Exercise |
Count the lines in the listing below that contain the string "height", and reply with that number alone.

Recorded information |
- - -
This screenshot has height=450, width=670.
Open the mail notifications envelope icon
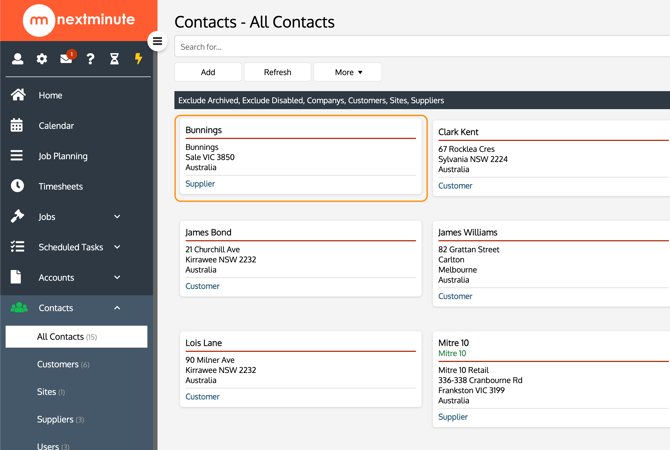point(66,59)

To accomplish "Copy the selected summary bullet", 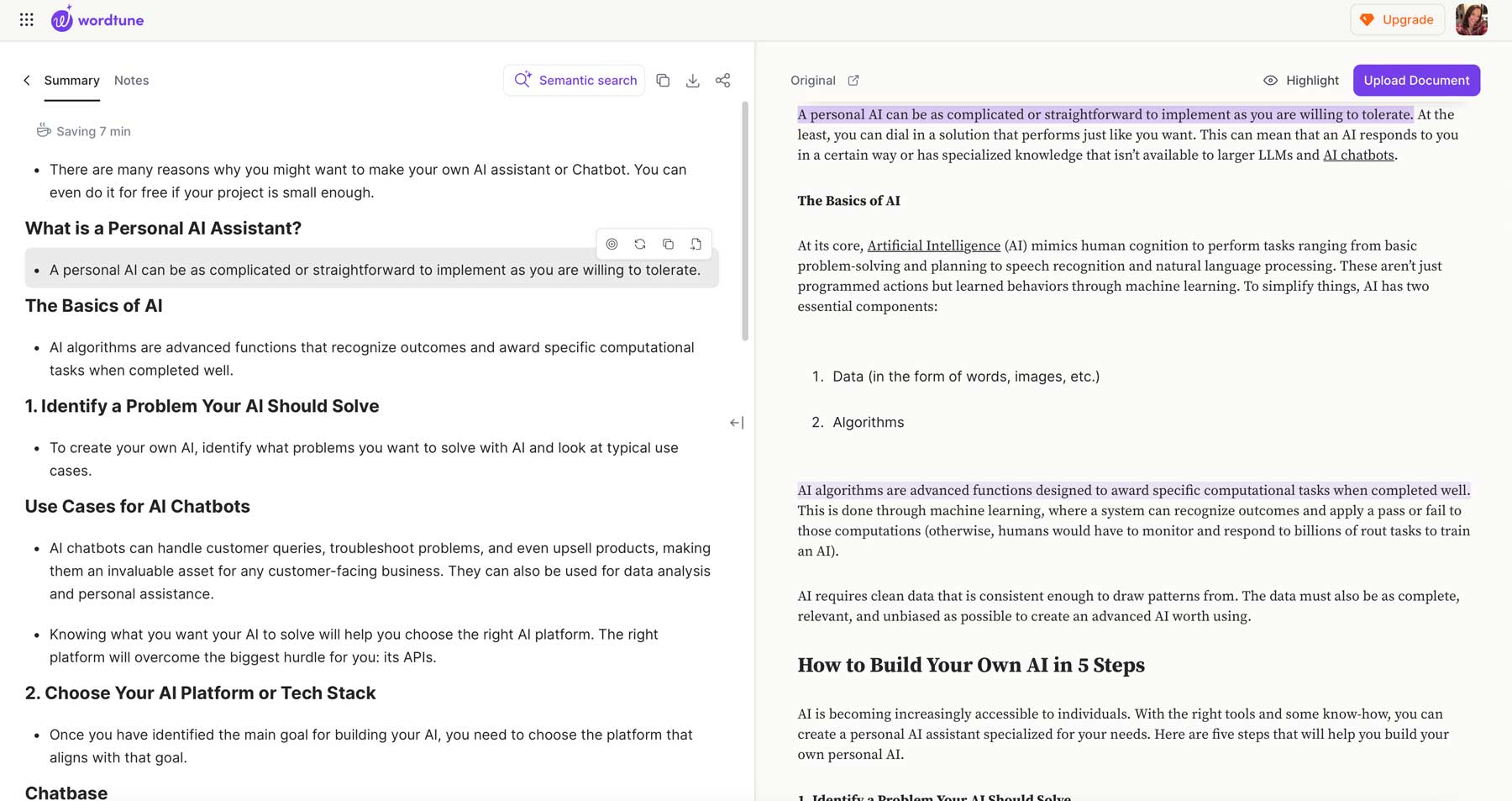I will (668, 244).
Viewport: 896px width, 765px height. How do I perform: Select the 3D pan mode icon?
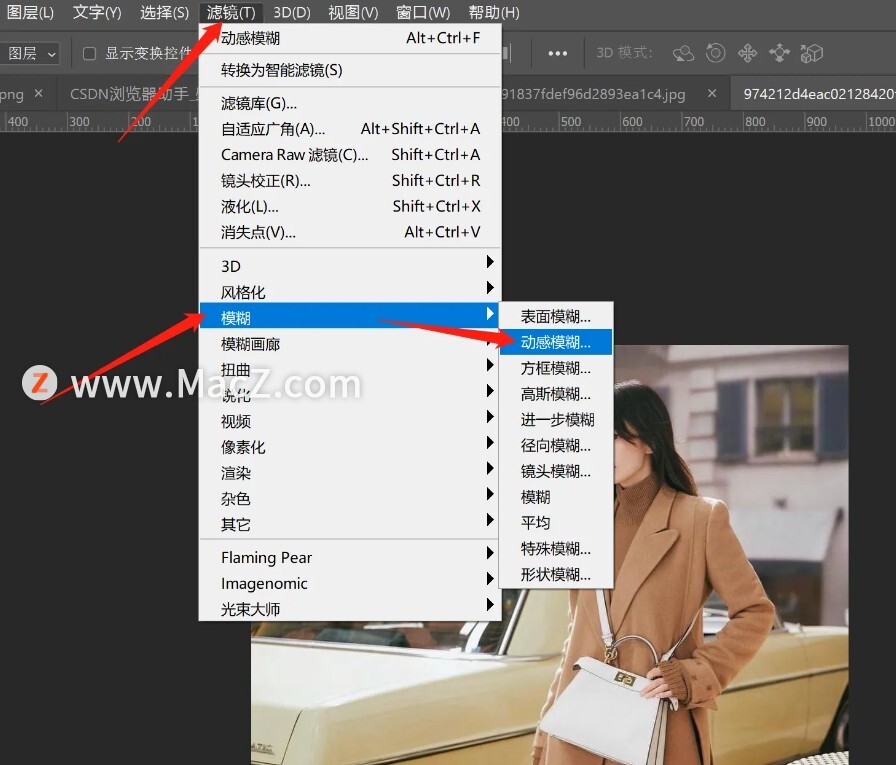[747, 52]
- - -
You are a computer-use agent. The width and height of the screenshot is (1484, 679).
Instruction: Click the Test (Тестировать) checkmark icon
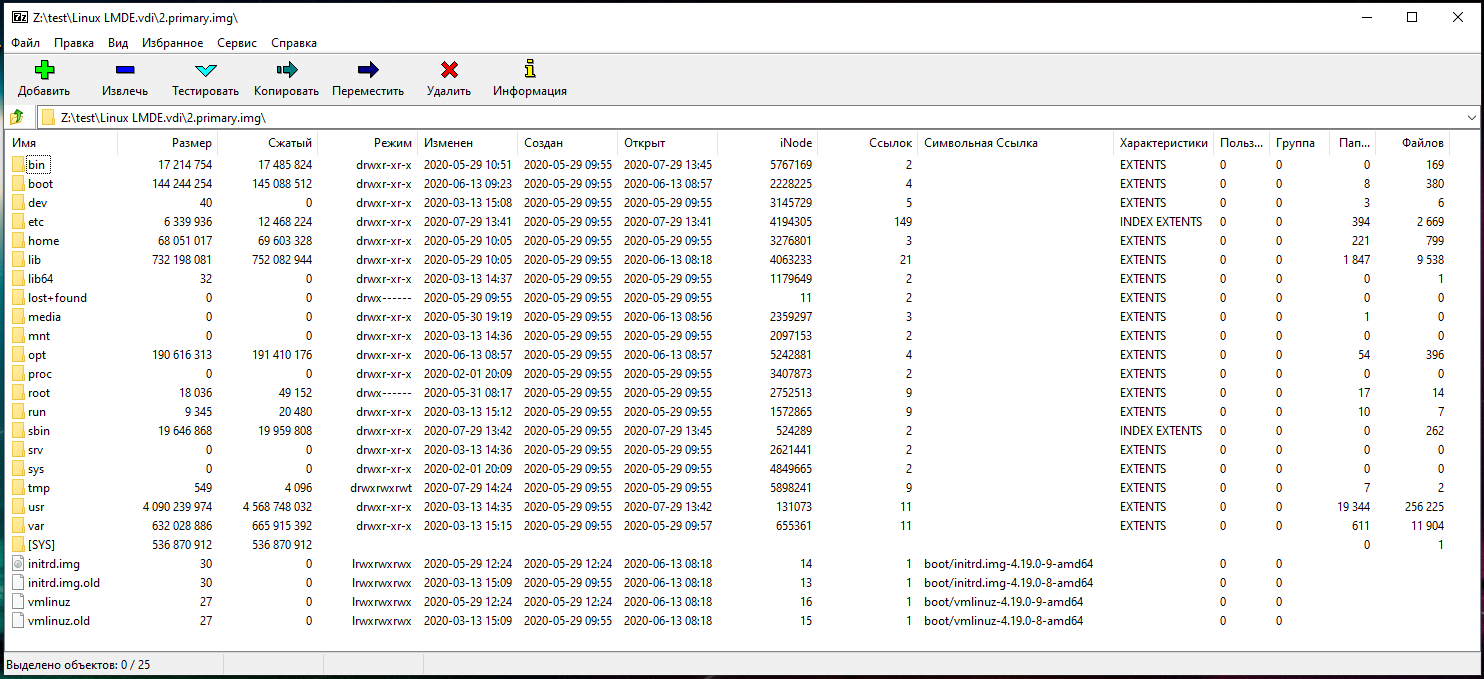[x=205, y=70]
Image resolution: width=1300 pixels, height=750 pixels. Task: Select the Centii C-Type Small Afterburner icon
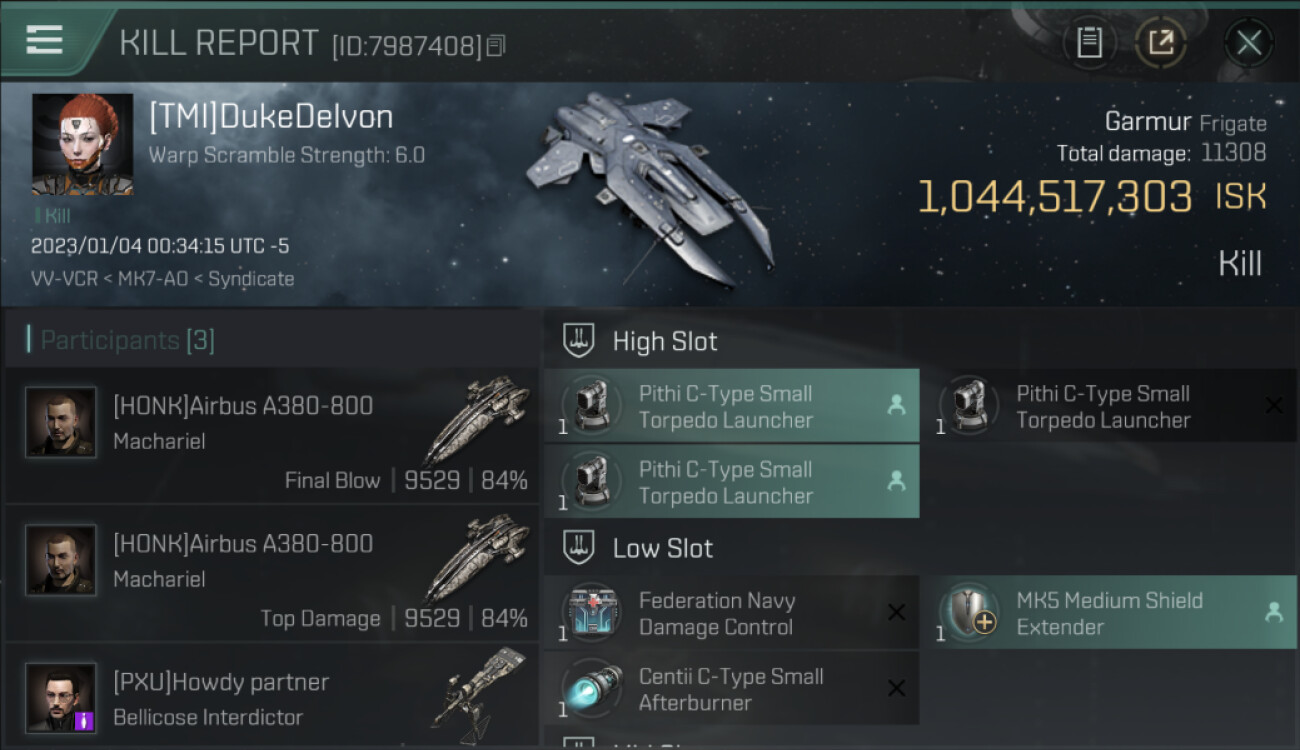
- - -
Exercise result |
4